◆ WHAT YOU NEED TO DO ◆
Your answer must consist of every line from the data below that includes the word "Notice".

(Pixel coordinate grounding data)
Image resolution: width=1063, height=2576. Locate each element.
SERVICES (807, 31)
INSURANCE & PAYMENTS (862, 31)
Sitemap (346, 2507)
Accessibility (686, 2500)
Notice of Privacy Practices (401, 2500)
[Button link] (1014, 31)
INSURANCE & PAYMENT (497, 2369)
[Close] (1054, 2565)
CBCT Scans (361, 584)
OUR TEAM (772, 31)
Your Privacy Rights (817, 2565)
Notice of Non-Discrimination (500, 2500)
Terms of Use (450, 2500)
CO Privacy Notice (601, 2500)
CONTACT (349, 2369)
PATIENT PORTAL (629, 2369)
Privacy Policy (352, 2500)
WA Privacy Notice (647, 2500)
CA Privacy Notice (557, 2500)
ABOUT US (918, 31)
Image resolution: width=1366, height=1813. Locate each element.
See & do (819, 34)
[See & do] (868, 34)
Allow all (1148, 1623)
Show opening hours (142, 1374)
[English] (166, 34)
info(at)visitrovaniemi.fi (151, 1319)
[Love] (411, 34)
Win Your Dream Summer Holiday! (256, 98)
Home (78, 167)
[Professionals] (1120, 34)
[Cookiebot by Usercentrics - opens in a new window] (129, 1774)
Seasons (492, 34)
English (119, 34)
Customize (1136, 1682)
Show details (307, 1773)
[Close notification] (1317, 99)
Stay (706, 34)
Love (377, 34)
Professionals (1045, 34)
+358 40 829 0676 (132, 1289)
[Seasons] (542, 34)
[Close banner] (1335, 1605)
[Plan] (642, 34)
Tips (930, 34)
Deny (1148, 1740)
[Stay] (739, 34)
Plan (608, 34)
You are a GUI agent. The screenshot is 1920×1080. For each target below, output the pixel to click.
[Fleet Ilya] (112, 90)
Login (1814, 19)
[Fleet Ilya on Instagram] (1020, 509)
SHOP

◆ EXERCISE SOLUTION ◆
Notice of Privacy Practices (401, 2500)
Notice of Non-Discrimination (500, 2500)
CO Privacy Notice (601, 2500)
WA Privacy Notice (647, 2500)
CA Privacy Notice (557, 2500)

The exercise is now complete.